Understanding local context
Organisations providing humanitarian assistance seeking to work with local actors during a national crisis response need to understand the relationship between the local authorities and central government (which may be influenced by particular interests of the central government).
They must also understand the decentralisation framework, including the responsibilities and resources of local authorities, and the urban system as a whole, such as demographic and economic specificities that could colour central government decisions.
For instance, by organising transport and establishing a transit centre in Slavonski Brod, the central government ensured migrants and refugees bypassed Zagreb, the capital of Croatia and the country's economic hub, reducing potential disruption caused by large numbers of migrants and refugees.
With national elections imminent, the response may have been managed in this way for political reasons; the Slavonski Brod area suffers from high unemployment and low levels of economic activity and by locating the transit centre in this area, the government created a short and limited economic boom for public utility companies and the local hospitality industry. This provided jobs for a few hundred people.
Protection and security
For the humanitarian organisations collaborating with the Croatian authorities (local and central), one of the main contentions our research found was between the humanitarian concept of 'protection' and the state's objective of ensuring security in the transit centres.
The state's main objective was to ensure the security of migrants and refugees as they passed through Croatian territory, while several humanitarian agencies felt the lengthy queuing for registration, security clearance and train boarding procedures affected their ability to deliver services that ensured an individual's 'protection' (such as information on asylum, mother and baby care, dignified shelter for longer stays). How to go about negotiating the rights of individuals was not always clear.
Typically, migrants and refugees spent just four to six hours in Croatian transit centres. This meant adjusting usual modes of ensuring rights, protection, and offering aid to meet basic needs, while still paying attention to cultural norms.

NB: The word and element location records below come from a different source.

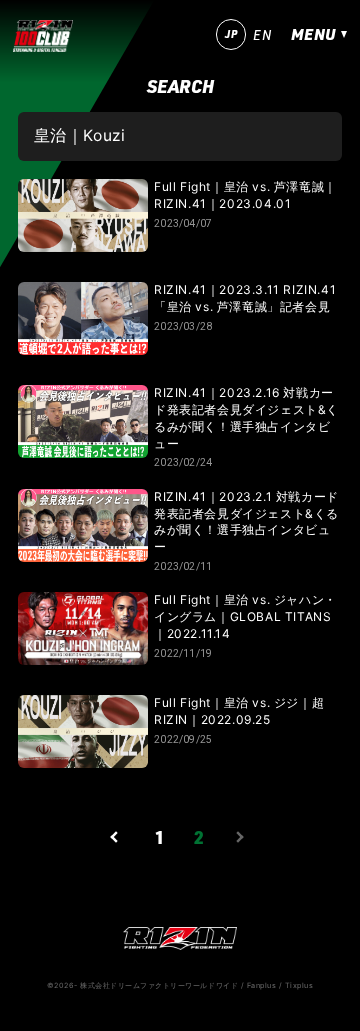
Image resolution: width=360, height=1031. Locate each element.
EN (262, 35)
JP (231, 34)
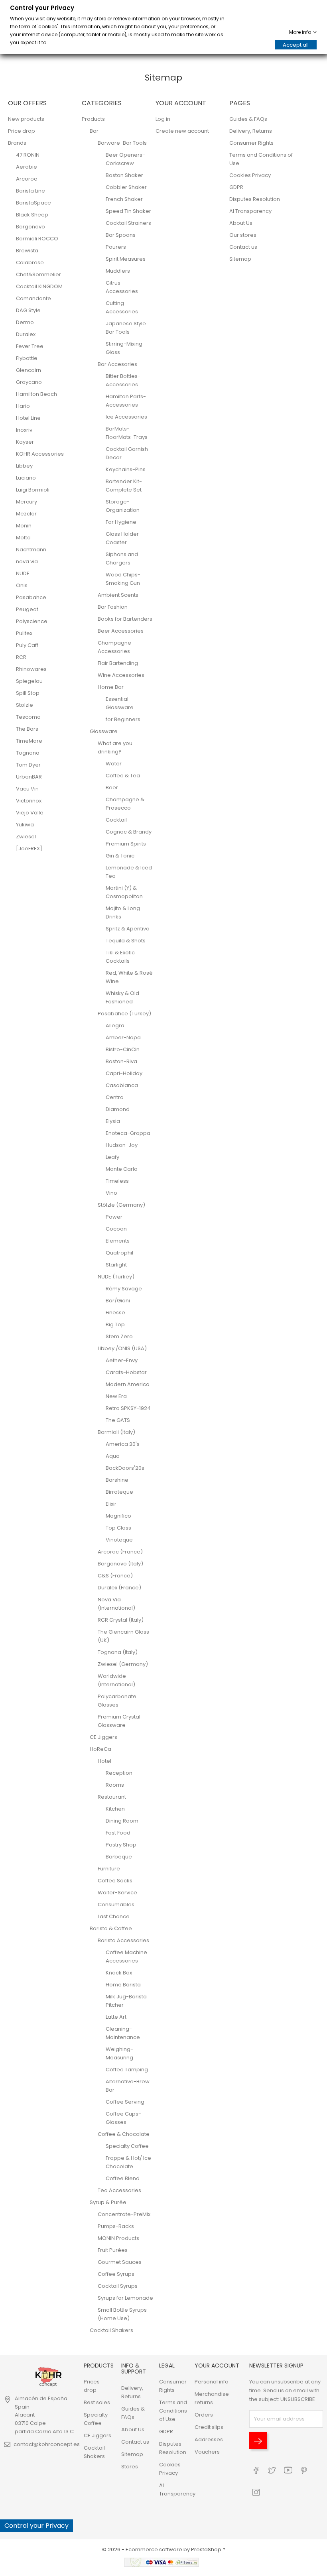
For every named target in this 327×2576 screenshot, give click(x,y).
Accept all (296, 45)
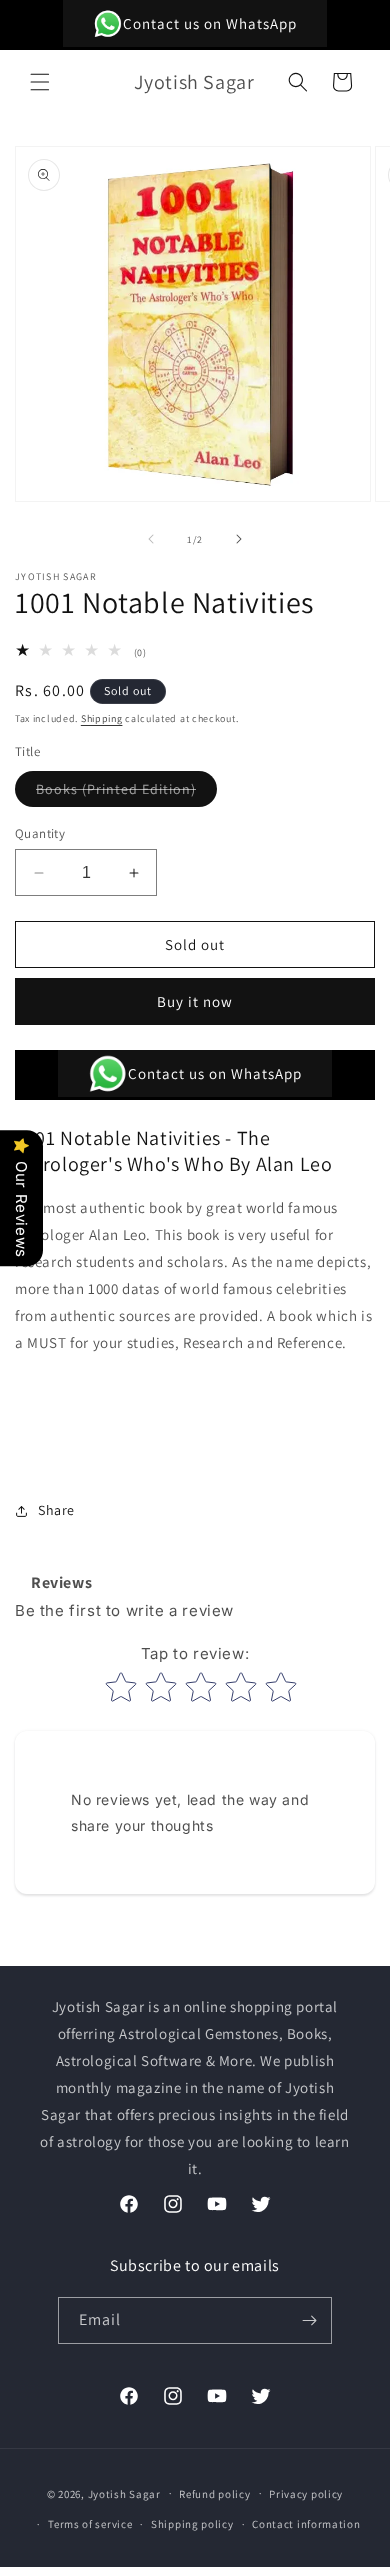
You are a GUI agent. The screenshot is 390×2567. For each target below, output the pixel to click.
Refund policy (214, 2494)
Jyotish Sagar (124, 2493)
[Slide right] (239, 539)
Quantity (40, 833)
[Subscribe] (309, 2320)
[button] (40, 82)
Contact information (306, 2524)
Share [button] (56, 1510)
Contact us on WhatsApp (210, 23)
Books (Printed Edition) (126, 793)
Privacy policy (306, 2494)
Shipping (102, 718)
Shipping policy (192, 2524)
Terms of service (90, 2524)
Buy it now (195, 1001)
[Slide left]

Assistance had to become 'mobile'. For instance play areas for children were brought directly to the queues, UN agencies launched child and family support centres known as Blue Dot hubs, and private yet accessible spaces were provided for mothers to breastfeed without losing their place in line.
Towards local resettlement and integration
In Croatia many tasks related to asylum, migration, and international protection are assigned to the state. This meant that, aside from utility services, fire protection and civil defence, this crisis drew on few local government resources.
Going forward, these local authorities will almost certainly need to play a far larger role than during the seven-month refugee transit period. Migrants and refugees will rely more heavily on local services, particularly cities' and municipalities' social and economic services (i.e. schools, vocational training, employment, and medical services).
A more permanent presence of refugees and asylum seekers in the cities and towns in Croatia will require structured thinking about the financial resources to support integration.
Cities that share a political willingness to host refugees should be supported, and mechanisms for central-local dialogue leveraged to facilitate the dialogue on internal resettlement.